* WHAT YOU ARE ASKED TO DO:
Using the records below, filter for lines that contain the string "computer" and copy them out.

(Collected data entries)
Segment Open

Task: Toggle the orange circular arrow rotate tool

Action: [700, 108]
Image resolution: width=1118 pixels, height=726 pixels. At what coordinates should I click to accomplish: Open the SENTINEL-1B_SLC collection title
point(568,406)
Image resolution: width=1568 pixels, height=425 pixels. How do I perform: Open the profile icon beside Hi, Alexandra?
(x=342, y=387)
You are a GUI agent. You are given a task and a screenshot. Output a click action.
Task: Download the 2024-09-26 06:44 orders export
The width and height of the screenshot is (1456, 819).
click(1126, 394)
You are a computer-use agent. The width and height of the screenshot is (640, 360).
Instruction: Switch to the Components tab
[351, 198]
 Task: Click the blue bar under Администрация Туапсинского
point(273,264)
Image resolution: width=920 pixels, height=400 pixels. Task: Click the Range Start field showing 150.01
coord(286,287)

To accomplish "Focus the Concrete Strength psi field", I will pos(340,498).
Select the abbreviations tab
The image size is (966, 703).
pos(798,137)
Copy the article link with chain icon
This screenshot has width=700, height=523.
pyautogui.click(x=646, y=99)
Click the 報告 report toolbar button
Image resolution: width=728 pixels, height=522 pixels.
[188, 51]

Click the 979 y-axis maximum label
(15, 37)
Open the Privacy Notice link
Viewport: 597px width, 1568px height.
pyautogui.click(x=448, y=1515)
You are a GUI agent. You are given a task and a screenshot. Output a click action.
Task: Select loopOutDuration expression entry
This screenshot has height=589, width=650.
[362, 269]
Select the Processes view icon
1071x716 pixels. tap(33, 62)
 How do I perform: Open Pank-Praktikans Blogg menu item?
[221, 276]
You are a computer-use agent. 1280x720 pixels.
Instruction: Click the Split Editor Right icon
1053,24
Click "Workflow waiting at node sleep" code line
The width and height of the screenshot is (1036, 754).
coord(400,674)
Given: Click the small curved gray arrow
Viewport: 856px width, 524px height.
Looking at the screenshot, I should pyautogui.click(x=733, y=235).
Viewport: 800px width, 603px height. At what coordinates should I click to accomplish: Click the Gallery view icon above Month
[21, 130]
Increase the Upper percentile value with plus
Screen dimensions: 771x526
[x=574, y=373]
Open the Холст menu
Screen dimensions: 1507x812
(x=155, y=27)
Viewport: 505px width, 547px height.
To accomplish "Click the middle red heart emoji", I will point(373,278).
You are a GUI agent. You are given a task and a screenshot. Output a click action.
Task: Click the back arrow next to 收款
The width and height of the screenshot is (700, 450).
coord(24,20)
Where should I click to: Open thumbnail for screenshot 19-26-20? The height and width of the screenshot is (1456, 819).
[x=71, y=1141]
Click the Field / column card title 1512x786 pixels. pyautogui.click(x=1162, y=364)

Segment Closed

* REPLY:
You are a computer-use agent. The width and height of the screenshot is (640, 360).
You are a computer-use agent. 1280x720 pixels.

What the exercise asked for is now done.